= Task objective =
Starting with the line that contains "Task: Click into the Description text area" and going through the line that contains "Action: 1435,433", rewrite those entries with "Description" changed to "Notes" and nothing else altered. Leave the pictures out of your answer.

= Data for this exercise =
====

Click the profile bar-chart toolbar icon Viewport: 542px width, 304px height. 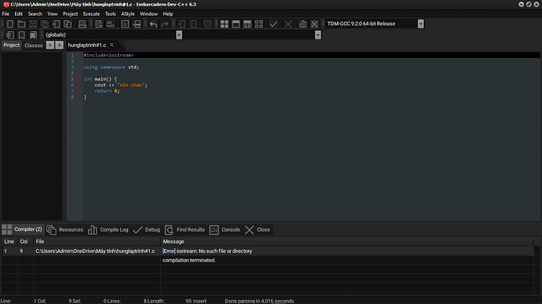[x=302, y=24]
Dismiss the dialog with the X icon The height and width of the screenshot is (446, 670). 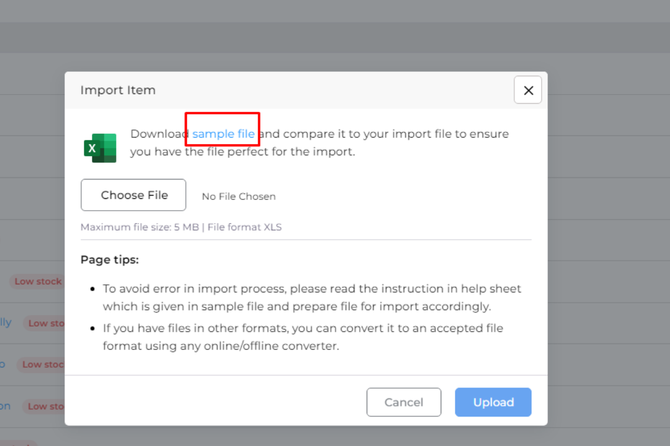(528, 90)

====

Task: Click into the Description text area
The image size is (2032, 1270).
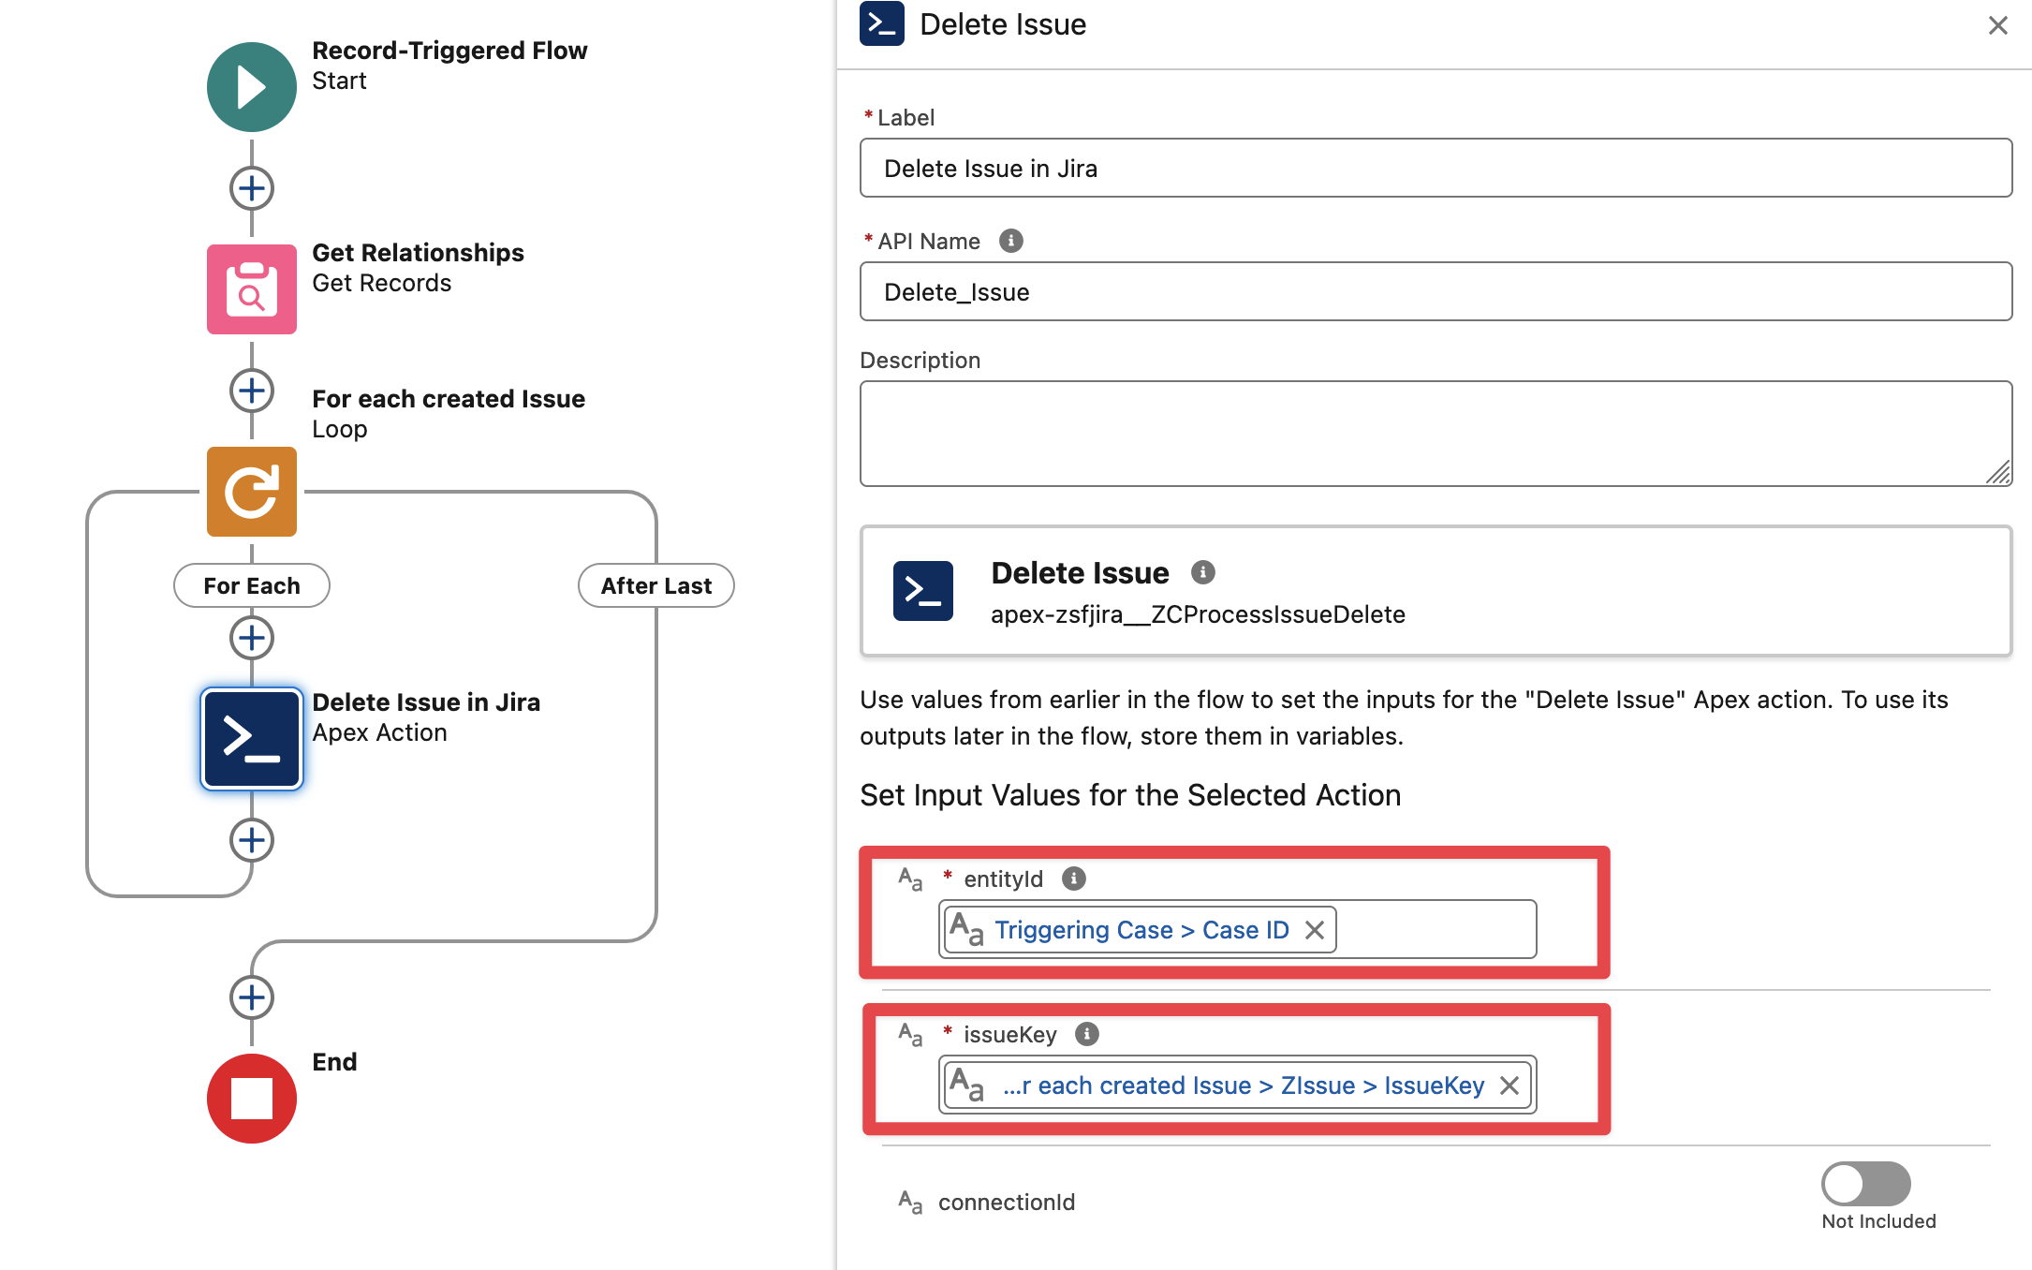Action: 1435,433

====

= Correct answer =
Task: Click into the Notes text area
The image size is (2032, 1270).
Action: 1435,433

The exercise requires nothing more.